In the view of these ex-military men, Obama’s promise to keep all options on the table is empty. The president, they believe, is bluffing.

This is the view of many current Israeli policy makers, as well, and it is also the view of a large number of Arab officials, many of whom are in the throes of an extended conniption about what they see as Obama’s slow abandonment of his Middle East allies to the cruel fate of Iranian regional domination. It should go without saying that the more hawkish analysts and advocates in Washington foreign policy and defense circles also make this assumption.

I’ve written about this faulty assumption before. Why is it faulty? Because for it to work, you must believe that something that isn’t true is, in fact, true, which is that the president believes Syria represents a challenge on par with the challenge posed by the Iranian nuclear program. He very clearly does not believe this.

There are only two issues in the Middle East that Obama considers to be profound national security challenges to the U.S.: The continued existence of al-Qaeda, and the threat of a nuclear Iran. He has made it clear that he never considered the Syrian civil war, and even the use of chemical weapons by the Bashar al-Assad regime, to rise to the level of those threats. (We’re putting aside, for purposes of this discussion, the morality, or immorality, of this belief, although I suppose it is immoral even to put the discussion of immorality aside.)

So his behavior during the Syria crisis -- no matter how ambiguous, hesitant and disorganized it was (all documented in an excellent New York Times article today) does not necessarily teach us much about what Obama will do if he reaches the conclusion that Iran is uninterested in serious compromise on the nuclear issue.

But let me raise another point that I don’t think is adequately understood by the Iran hawks: Obama’s unwillingness to engage militarily in Syria may ultimately make it more likely that he will one day strike Iran’s nuclear facilities, should sanctions and negotiations fail to push Iran off the nuclear path.

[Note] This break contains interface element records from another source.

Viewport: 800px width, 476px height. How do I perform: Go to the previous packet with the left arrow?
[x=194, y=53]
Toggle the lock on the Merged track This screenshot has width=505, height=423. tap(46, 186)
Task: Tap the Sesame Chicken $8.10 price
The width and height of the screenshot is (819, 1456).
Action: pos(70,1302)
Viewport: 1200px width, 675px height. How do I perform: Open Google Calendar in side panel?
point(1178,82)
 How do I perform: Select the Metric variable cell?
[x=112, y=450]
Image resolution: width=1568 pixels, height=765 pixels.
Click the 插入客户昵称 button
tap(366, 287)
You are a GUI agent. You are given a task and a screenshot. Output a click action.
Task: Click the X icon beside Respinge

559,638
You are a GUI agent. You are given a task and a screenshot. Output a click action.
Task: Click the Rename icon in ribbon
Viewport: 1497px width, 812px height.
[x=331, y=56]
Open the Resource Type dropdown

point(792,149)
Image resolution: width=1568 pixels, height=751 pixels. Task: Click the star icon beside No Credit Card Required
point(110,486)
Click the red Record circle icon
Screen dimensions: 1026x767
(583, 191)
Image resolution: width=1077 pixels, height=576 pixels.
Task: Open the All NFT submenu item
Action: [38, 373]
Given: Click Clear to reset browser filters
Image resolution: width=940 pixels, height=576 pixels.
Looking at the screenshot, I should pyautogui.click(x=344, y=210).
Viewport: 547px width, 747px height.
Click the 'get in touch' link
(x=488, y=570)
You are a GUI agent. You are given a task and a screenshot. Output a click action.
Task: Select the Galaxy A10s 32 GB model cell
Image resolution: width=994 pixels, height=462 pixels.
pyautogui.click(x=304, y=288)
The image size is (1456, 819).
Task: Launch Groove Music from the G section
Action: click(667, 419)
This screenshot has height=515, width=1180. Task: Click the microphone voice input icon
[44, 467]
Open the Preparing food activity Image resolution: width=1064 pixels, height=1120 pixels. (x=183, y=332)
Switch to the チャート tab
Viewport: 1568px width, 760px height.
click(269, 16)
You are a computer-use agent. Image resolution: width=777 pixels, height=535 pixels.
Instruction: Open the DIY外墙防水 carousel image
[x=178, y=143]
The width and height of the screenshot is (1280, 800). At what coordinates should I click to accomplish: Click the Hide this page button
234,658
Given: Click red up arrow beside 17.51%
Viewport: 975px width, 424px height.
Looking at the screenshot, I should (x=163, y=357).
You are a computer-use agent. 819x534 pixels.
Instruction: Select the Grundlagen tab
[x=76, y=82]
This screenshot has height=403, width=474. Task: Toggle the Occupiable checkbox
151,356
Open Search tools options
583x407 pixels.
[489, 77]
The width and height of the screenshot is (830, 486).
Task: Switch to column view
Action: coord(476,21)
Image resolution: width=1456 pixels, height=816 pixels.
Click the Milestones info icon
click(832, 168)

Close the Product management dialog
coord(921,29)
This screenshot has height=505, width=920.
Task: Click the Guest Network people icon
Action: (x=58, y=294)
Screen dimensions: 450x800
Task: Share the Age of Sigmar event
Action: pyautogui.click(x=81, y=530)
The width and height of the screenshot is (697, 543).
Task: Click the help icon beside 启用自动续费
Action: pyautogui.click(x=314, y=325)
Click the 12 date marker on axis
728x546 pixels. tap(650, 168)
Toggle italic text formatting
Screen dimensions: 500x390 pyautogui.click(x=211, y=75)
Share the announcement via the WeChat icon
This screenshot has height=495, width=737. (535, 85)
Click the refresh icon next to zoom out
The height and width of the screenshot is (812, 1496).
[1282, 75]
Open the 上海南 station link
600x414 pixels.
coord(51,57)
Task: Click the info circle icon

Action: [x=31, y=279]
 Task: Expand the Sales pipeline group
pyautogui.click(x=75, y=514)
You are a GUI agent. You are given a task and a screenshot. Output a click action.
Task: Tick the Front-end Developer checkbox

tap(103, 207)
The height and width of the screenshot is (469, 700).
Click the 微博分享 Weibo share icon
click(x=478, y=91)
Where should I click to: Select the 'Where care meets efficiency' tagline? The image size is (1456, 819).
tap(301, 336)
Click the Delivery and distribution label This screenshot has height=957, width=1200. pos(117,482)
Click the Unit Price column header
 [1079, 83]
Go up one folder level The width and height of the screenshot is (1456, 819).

Think of it this way: If Barack Obama were today bogged down in Syria in some fashion, it seems extremely unlikely that he would possess the maneuverability, domestically or internationally, to launch strikes in yet another Muslim country. As all but the most myopic Obama critics acknowledge, the president is no pacifist when it comes to targeting Muslims he believes pose a danger to the U.S. But, as George W. Bush learned, presidents must judiciously avoid Middle East quagmires.

Of course, if the missile strikes Obama was thinking about launching in late August -- “unbelievably small” strikes, in Secretary of State John Kerry’s immortal phrase -- had somehow miraculously dislodged the Assad regime from power, well, then, he would now have some freedom of movement. But there was no chance that such strikes would have led to the collapse of the regime. Quite the opposite. The likely outcome of those strikes, in particular strikes launched without Congressional approval, would have been, in no particular order:

  1. Syrian civilian casualties;
  2. Images of a triumphant, and empowered, Assad emerging into sunlight after surviving what he would inevitably have cast as a ferocious and criminal attack;
  3. An even-more vengeful Syrian Army murdering large numbers of civilians, forcing the U.S. to contemplate escalation;
  4. A demoralizing and debilitating attempt by some Congressional Republicans to impeach the president;
  5. A more potent strain of isolationism coursing through an American population that had doubted the need for such strikes in the first place;
  6. Possible terrorism against American targets, or targets belonging to America’s Middle East allies, resulting in new pressure on Obama to ramp up his anti-Assad campaign.

Whether Syria would have become a quagmire for the U.S. is an interesting question, though I tend to doubt that it -- if only because domestic American pressure against escalation would have been profound. The invasion of Iraq has made many Americans allergic to Middle East adventurism. This allergy means that any American president will have a difficult time making the case for a military intervention in Iran.

Yet by keeping America out of Syria, President Obama may have preserved his ability to intervene in Iran. I believe that he does not want Iran to gain possession of a nuclear weapon; whether he can actually prevent this from happening is another story. But he has a greater chance of escaping that fate if he avoids over-extension in other parts of the Middle East.